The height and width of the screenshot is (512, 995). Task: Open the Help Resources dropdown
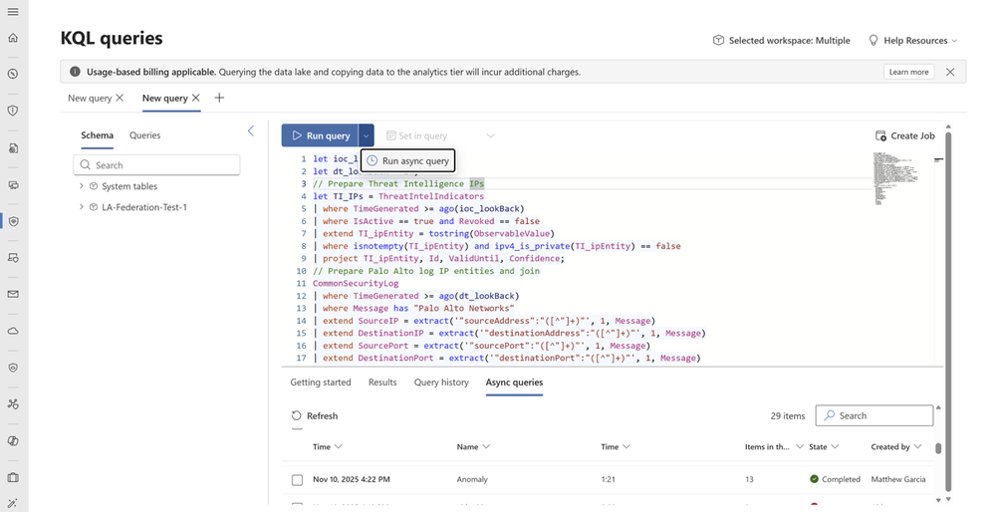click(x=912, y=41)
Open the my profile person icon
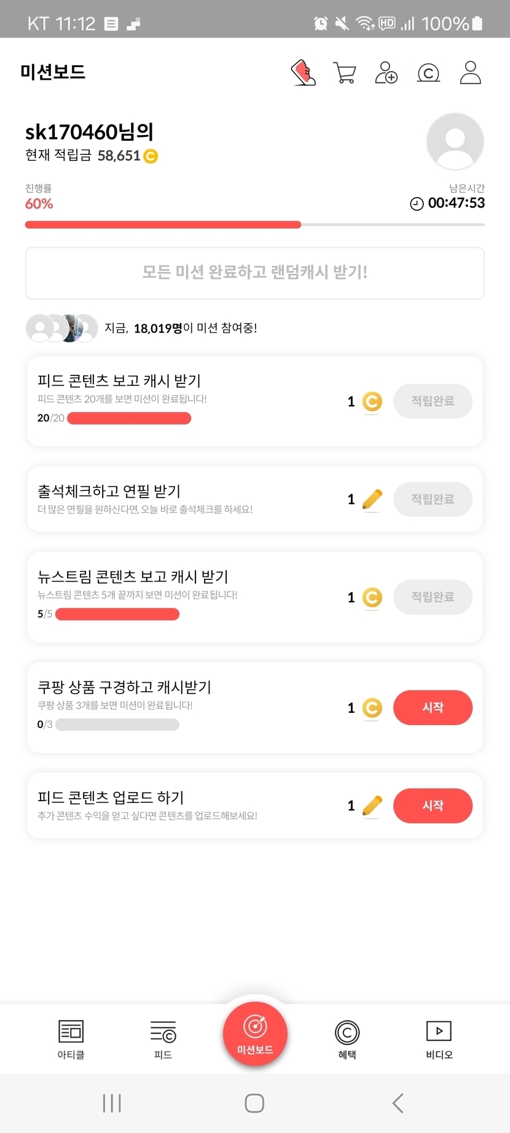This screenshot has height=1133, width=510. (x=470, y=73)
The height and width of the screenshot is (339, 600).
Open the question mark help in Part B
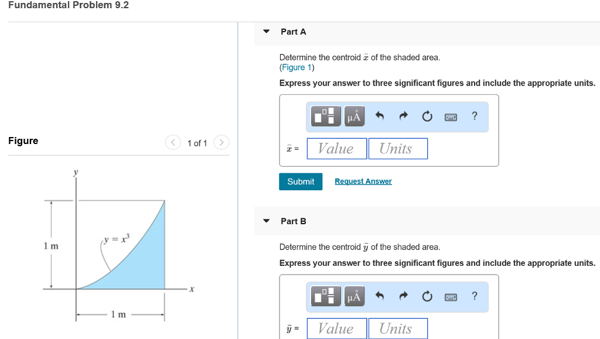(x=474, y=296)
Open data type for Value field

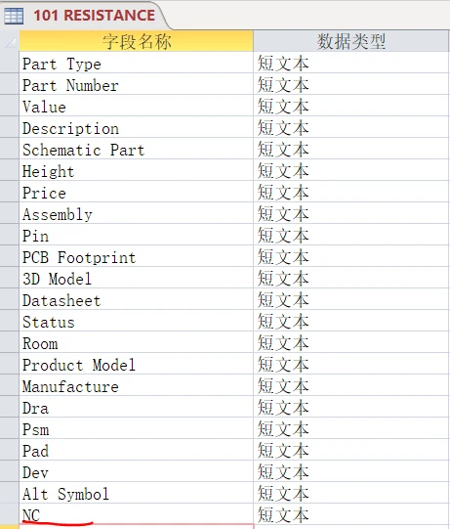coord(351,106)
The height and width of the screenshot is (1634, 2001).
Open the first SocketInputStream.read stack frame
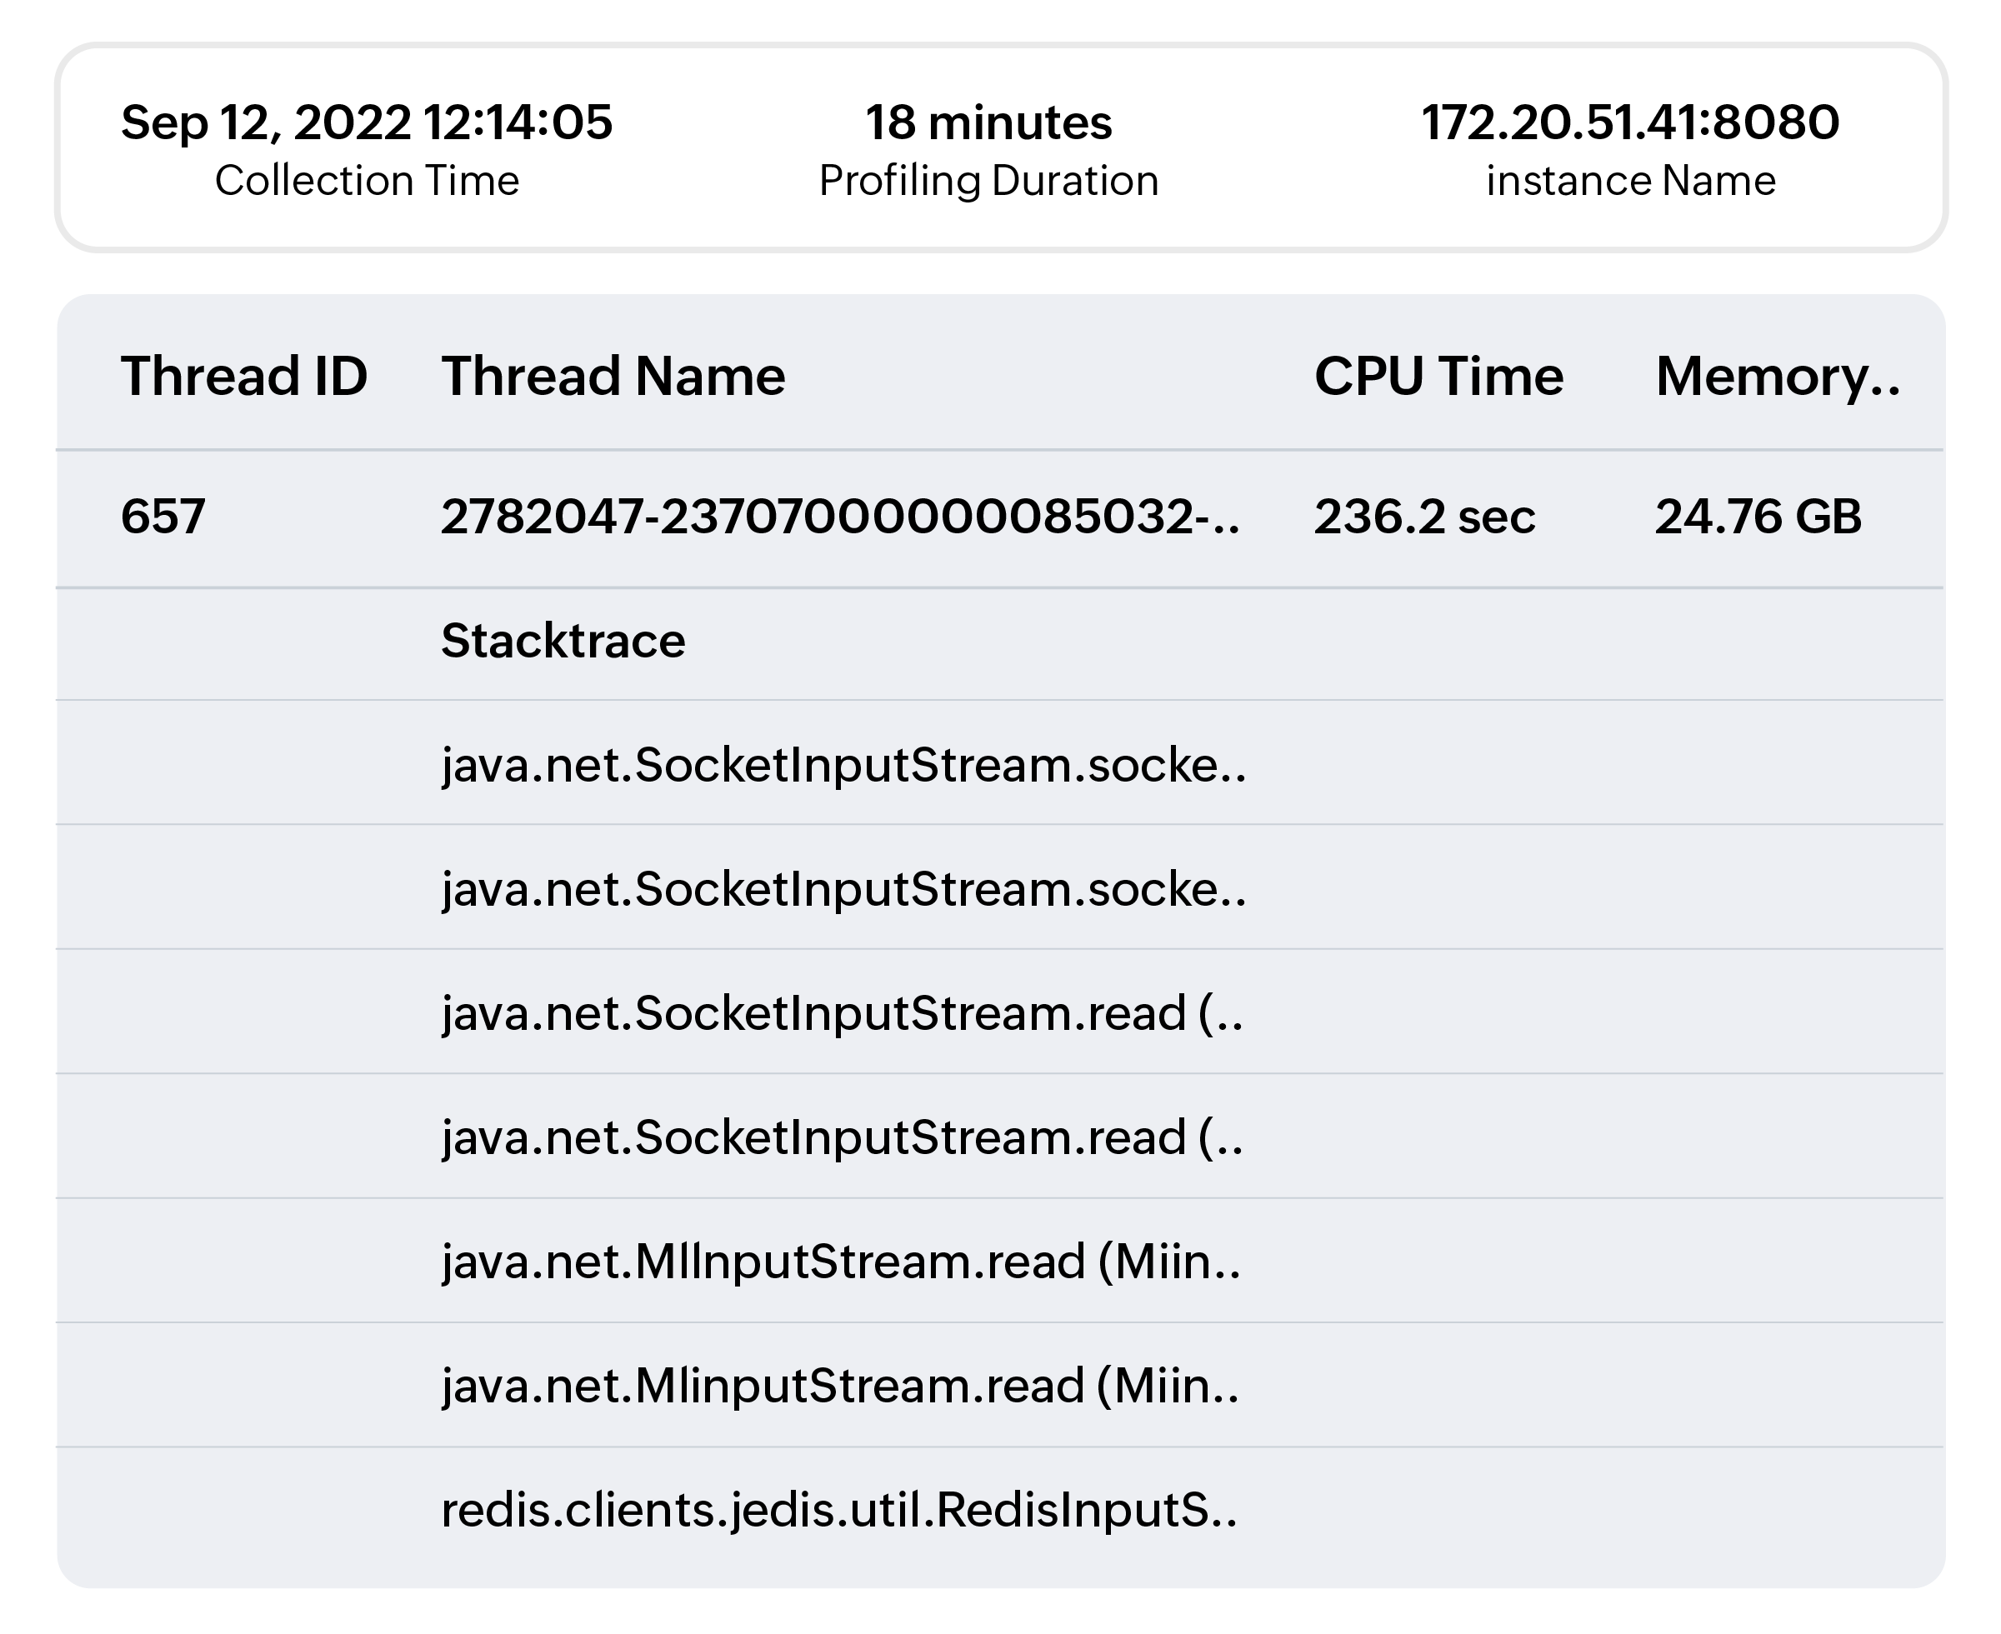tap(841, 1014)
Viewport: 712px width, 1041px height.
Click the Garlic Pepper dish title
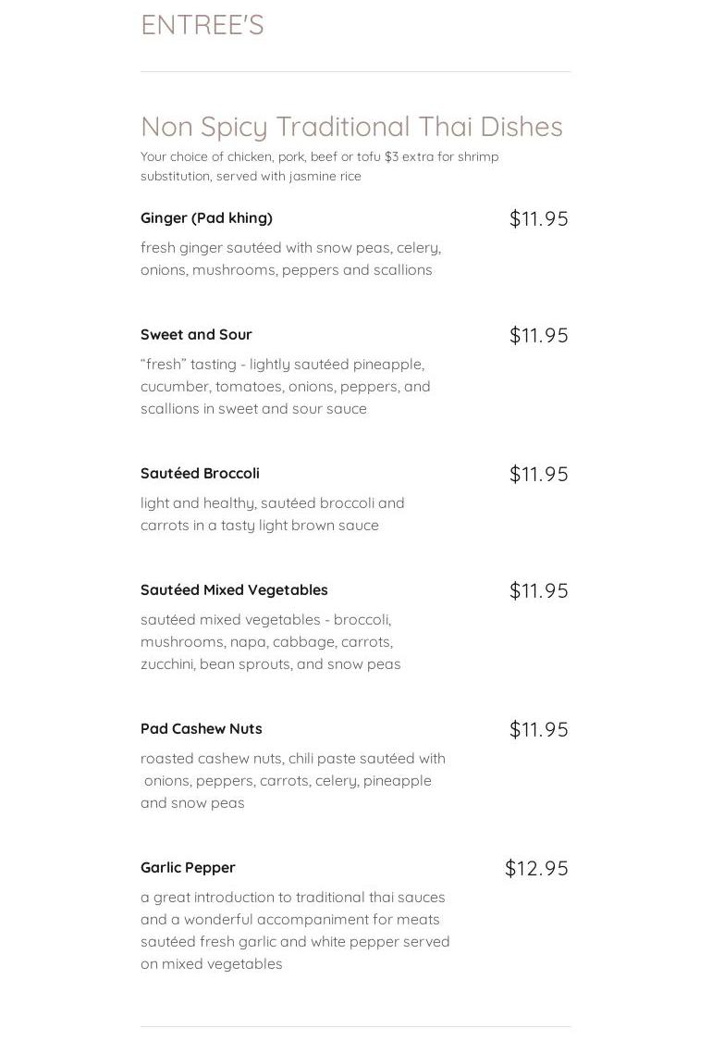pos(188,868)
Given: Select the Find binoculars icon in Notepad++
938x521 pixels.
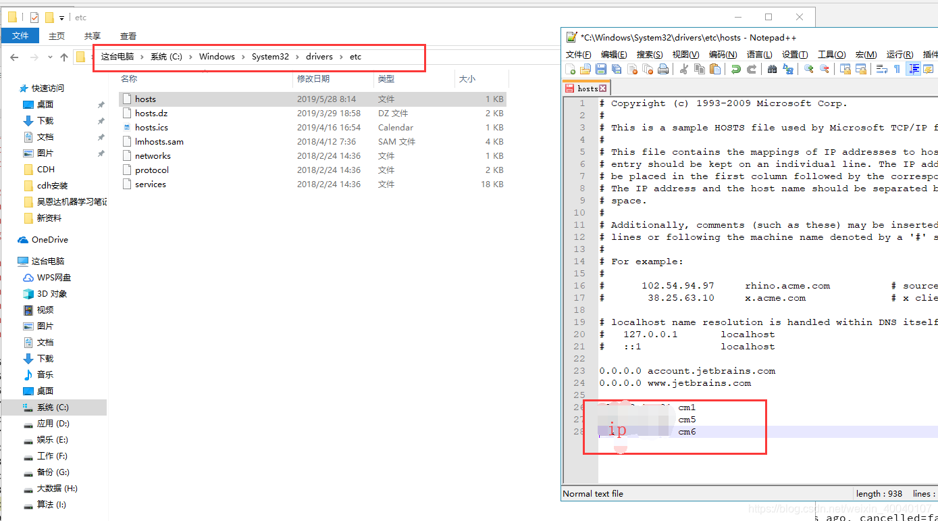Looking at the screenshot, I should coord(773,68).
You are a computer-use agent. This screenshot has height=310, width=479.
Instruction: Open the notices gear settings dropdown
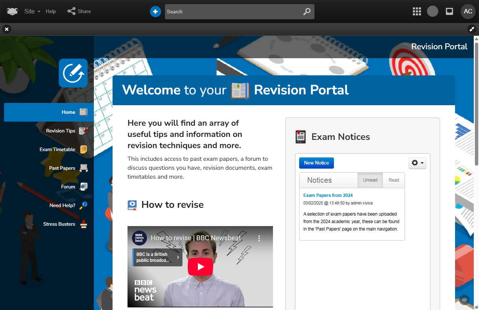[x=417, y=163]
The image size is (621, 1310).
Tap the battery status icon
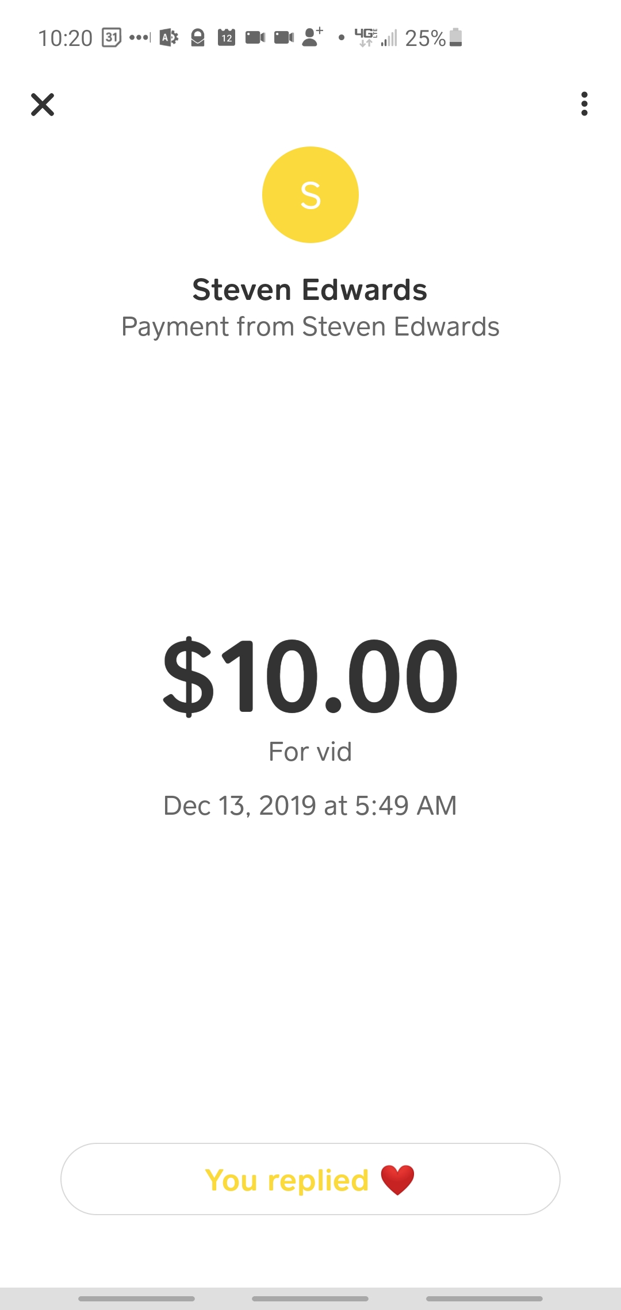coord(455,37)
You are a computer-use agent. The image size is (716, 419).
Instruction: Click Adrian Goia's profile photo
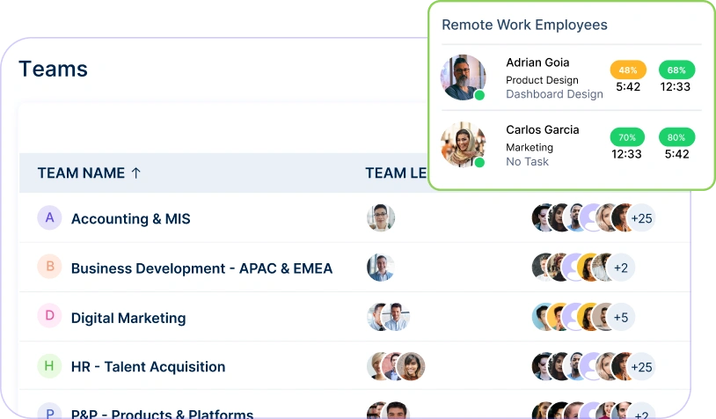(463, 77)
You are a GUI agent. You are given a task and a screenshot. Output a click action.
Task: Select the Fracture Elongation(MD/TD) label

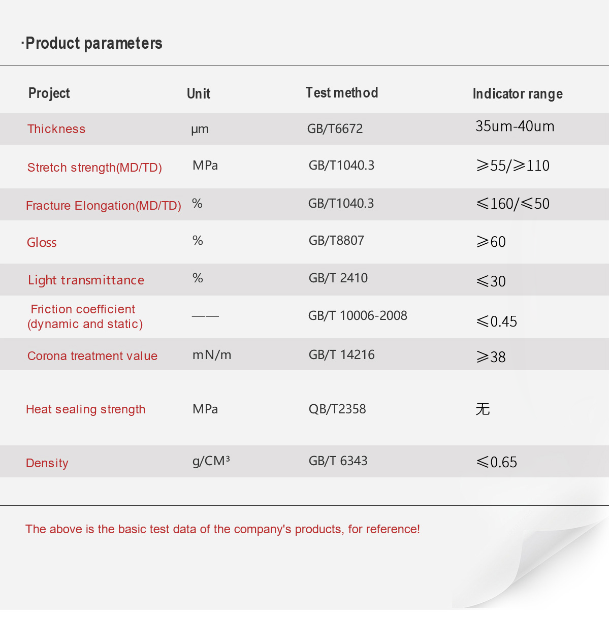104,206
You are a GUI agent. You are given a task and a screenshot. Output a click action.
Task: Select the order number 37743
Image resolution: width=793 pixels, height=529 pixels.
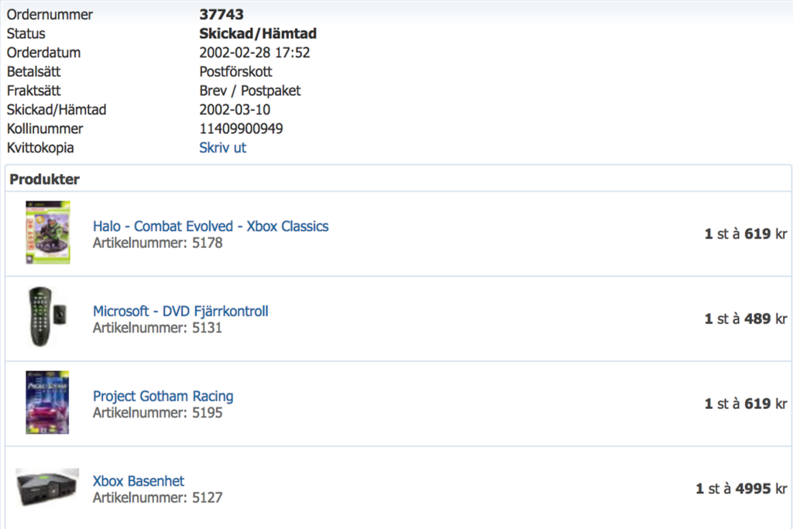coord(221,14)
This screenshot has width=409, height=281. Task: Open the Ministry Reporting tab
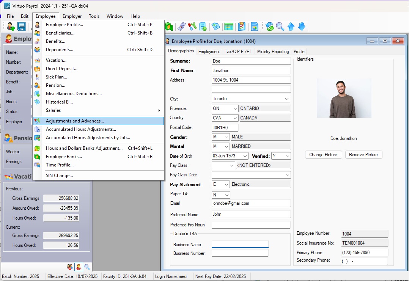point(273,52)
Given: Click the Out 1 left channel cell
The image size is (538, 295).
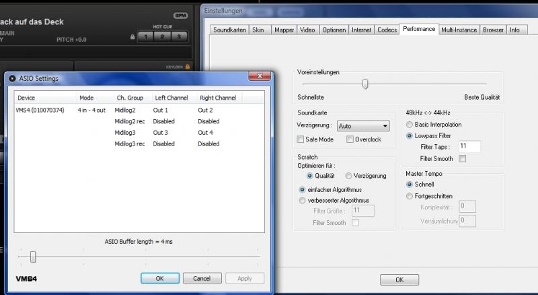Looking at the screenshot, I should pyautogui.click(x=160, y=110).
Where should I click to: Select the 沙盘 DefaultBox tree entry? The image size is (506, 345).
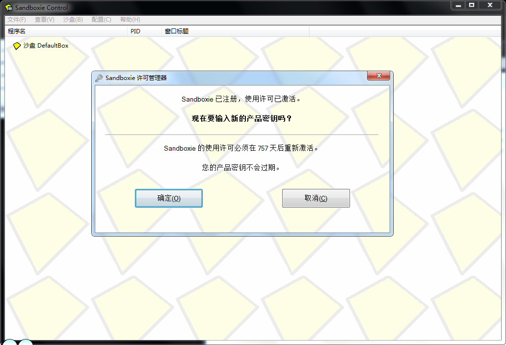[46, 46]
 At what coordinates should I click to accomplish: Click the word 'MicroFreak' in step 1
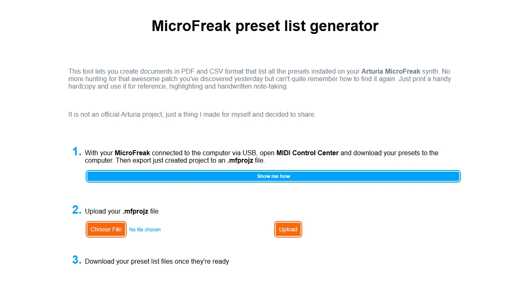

————————

◆ Directions for this task:
With "agent" as the string to match, show every line of the entries above that has it.

◆ Problem solution:
You are a computer-use agent. This screenshot has height=310, width=479.
You are a computer-use agent. The image size is (716, 419).
You are a GUI agent. You are given a task and a screenshot. Output a click action.
You are a GUI agent. You are given a task and a screenshot. Output a click action.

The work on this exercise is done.